My Jewish Transgender Journey

We know that this post is much longer than our usual posts. We do hope you’ll stick with it to the end – Rafi’s story is very compelling. We promise it will be worth your time!

(This talk was delivered at Bonai Shalom, Boulder, Colorado, November 2, 2012)

My name is Rafi. I am a transgender Jewish man. This means that I was born female and transitioned to male. Thanks to advances in medical science, this is not something that you can see when you look at me. I’m an appropriate height for a (Jewish) male, I have lots of facial hair and other fur, my voice has deepened to the level of a higher-pitched male. For the most part, I “pass” as a dude.

Rafi Daugherty

Rafi Daugherty

When I was a little girl growing up in Colorado, I felt there was something different about me. I yearned with all of my heart to be a boy. I wasn’t particularly masculine as a child. Although I did love going fishing and “fixing things” with my father, my favorite colors were pink and purple, I played with baby dolls almost exclusively, I loved drawing and coloring, and playing make-believe games with friends. But at night, when I was about to go to sleep, I would pray, “Dear G-d, please make me a boy,” and was disappointed when I awoke and was still very much a girl.

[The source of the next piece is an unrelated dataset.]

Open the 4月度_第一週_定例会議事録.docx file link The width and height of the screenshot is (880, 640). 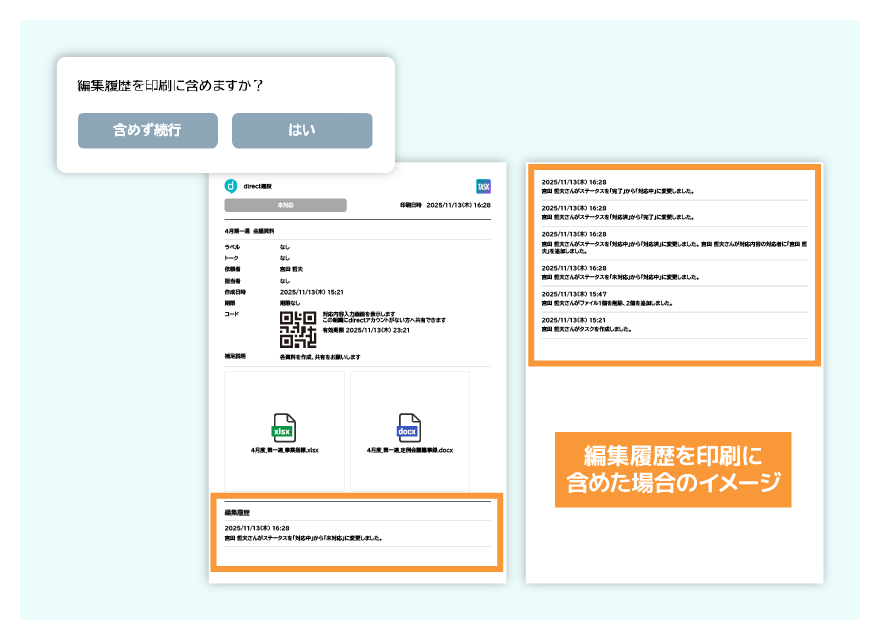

We became Orthodox when I was a young child. I felt very comfortable in that community and still appreciate the values I learned there. Every Purim I would dress as “a boy” and wear a yarmulke and tzitzis and would bring pieces of my long hair forward to be “payos.” When my brother had his bar mitzvah, I woke up in the middle of the night once to try on his tefillin. I felt desperately that I was missing out on something that I should have experienced as well. I feel pretty sure that at some point I expressed my desire to be male to my mother. The response I remember (which is not necessarily the response she gave me) was, “Every little girl just wishes she was a boy.” She may have said, “Every girl wishes she was a boy sometimes,” or “once in a while,” but what I heard was that being a girl sucked and everyone else knew it too.